## [Document text]
···

As of this week, I’m going to live alone for the first time in a long time. And I don’t know how I feel about it.
Well, yes I do. That’s the sort of diplomatic thing that I say at work, when someone is off-loading a petty, worthless issue onto me and I carefully say, “Thank you for sharing this with me” instead of “The levels of dumb bitchery that you have suddenly thrust upon me are almost incomprehensible.”
Of course I know how I feel about living alone. I feel NOT GOOD. But I think I’m also surprised about why I feel NOT GOOD. I have lived in my condo for ten years, which is a little crazy, because, oh hey, where did the last decade go? But it’s a happy place for me, bright, spacious, and somehow conveniently located no matter where I’m trying to go, whether it’s to work, school, to meet friends, my family, Fenway, picking everyone and their brother up at the airport, everything. So I have no driving force to move, but I also wonder what my co-habitating history would look like if I hadn’t had the extra space, and the inexplicable desire to fill that extra space.

···

## [Data excerpt]

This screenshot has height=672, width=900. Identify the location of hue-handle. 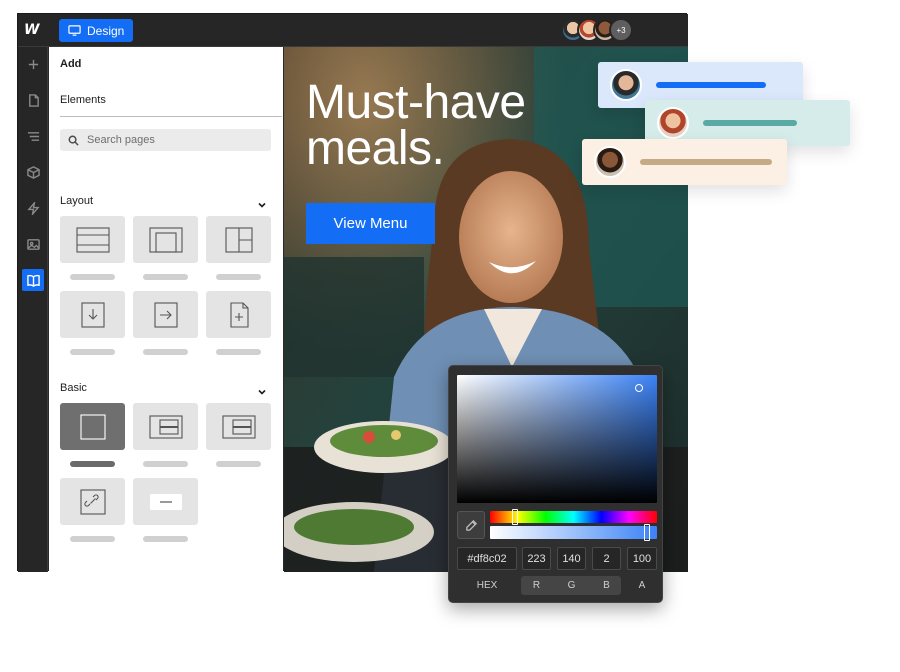
(515, 517).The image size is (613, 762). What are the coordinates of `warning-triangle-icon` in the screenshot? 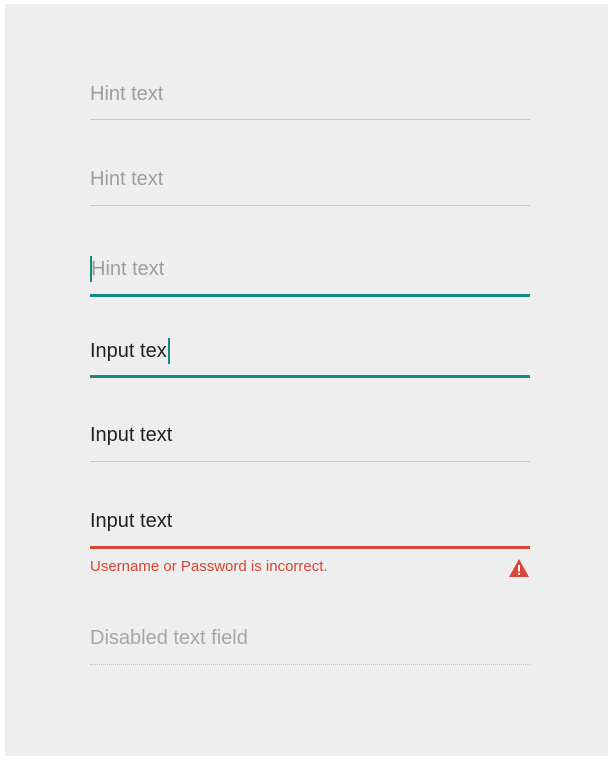 It's located at (519, 568).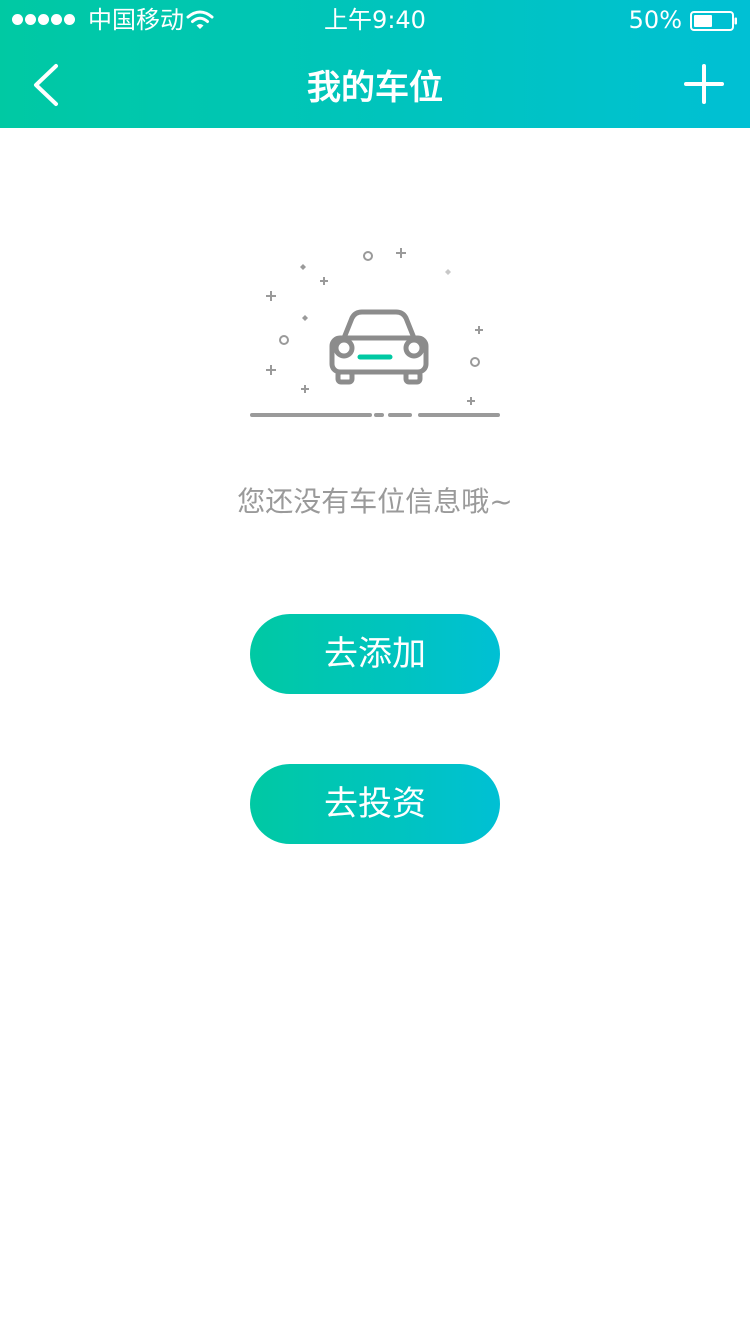 Image resolution: width=750 pixels, height=1334 pixels. I want to click on add-button, so click(704, 84).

···

## [Task list]
1. In the post about living alone, how long has the writer lived in the condo?
2. Write out the part of the post about living alone starting with "Of course I" and going on through "that extra space.".
The data has no role in this work.

## [Answers for this exercise]
1. Ten years.

2.
Of course I know how I feel about living alone. I feel NOT GOOD. But I think I’m also surprised about why I feel NOT GOOD. I have lived in my condo for ten years, which is a little crazy, because, oh hey, where did the last decade go? But it’s a happy place for me, bright, spacious, and somehow conveniently located no matter where I’m trying to go, whether it’s to work, school, to meet friends, my family, Fenway, picking everyone and their brother up at the airport, everything. So I have no driving force to move, but I also wonder what my co-habitating history would look like if I hadn’t had the extra space, and the inexplicable desire to fill that extra space.